NASAは2021年2月10日(現地時間)、アポロ計画以来となる有人月探査「アルテミス」計画における月周回軌道上の拠点「ゲートウェイ」ステーション建設で、最初のモジュールの打ち上げをスペースXのファルコン・ヘヴィロケットで実施することを発表しました。ファルコン・ヘヴィにとっては4回目の打ち上げとなります。
地球から月へ直接往復した50年前のアポロ計画と違い、アルテミス計画では月周回軌道上に建設した宇宙ステーション「ゲートウェイ」を拠点とし、そこから月着陸モジュールで往復する形式を採用しました。人類が地球以外の天体を周回する軌道上で長期滞在し、どのような影響があるか知見を積み重ねることで、将来の火星有人探査で必要なノウハウの確立も視野に入れた構想です。
ゲートウェイの規模は国際宇宙ステーションの約6分の1で、アメリカだけでなく日本(JAXA)やヨーロッパ(欧州宇宙機関)、ロシア(ロスコスモス)も建設に協力します。日本は、ヨーロッパが作る国際有人モジュール「I-Hab」の生命維持装置などを担当します。
月周回ステーション「ゲートウェイ」で最初に打ち上げられるモジュールは、宇宙飛行士が生活し、必要な物資を収納しておくHALO(Habitation and Logistics Outpost)と、電力供給・推進モジュール(PPE)。PPEは太陽電池と高速通信装置、姿勢制御装置などを備え、出力60キロワット級の電気推進により月周回軌道まで到達し、さらに軌道を変化させる能力があります。

**提示情報**

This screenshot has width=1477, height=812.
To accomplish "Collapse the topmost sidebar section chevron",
==
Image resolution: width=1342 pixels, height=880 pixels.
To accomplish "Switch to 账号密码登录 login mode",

**作業内容**
月周回ステーション計画についての引用文を、全文そのまま一字も変えずに抜き出す。 提示情報の各行は、引用文とは関係がない。

**結果**
NASAは2021年2月10日(現地時間)、アポロ計画以来となる有人月探査「アルテミス」計画における月周回軌道上の拠点「ゲートウェイ」ステーション建設で、最初のモジュールの打ち上げをスペースXのファルコン・ヘヴィロケットで実施することを発表しました。ファルコン・ヘヴィにとっては4回目の打ち上げとなります。
地球から月へ直接往復した50年前のアポロ計画と違い、アルテミス計画では月周回軌道上に建設した宇宙ステーション「ゲートウェイ」を拠点とし、そこから月着陸モジュールで往復する形式を採用しました。人類が地球以外の天体を周回する軌道上で長期滞在し、どのような影響があるか知見を積み重ねることで、将来の火星有人探査で必要なノウハウの確立も視野に入れた構想です。
ゲートウェイの規模は国際宇宙ステーションの約6分の1で、アメリカだけでなく日本(JAXA)やヨーロッパ(欧州宇宙機関)、ロシア(ロスコスモス)も建設に協力します。日本は、ヨーロッパが作る国際有人モジュール「I-Hab」の生命維持装置などを担当します。
月周回ステーション「ゲートウェイ」で最初に打ち上げられるモジュールは、宇宙飛行士が生活し、必要な物資を収納しておくHALO(Habitation and Logistics Outpost)と、電力供給・推進モジュール(PPE)。PPEは太陽電池と高速通信装置、姿勢制御装置などを備え、出力60キロワット級の電気推進により月周回軌道まで到達し、さらに軌道を変化させる能力があります。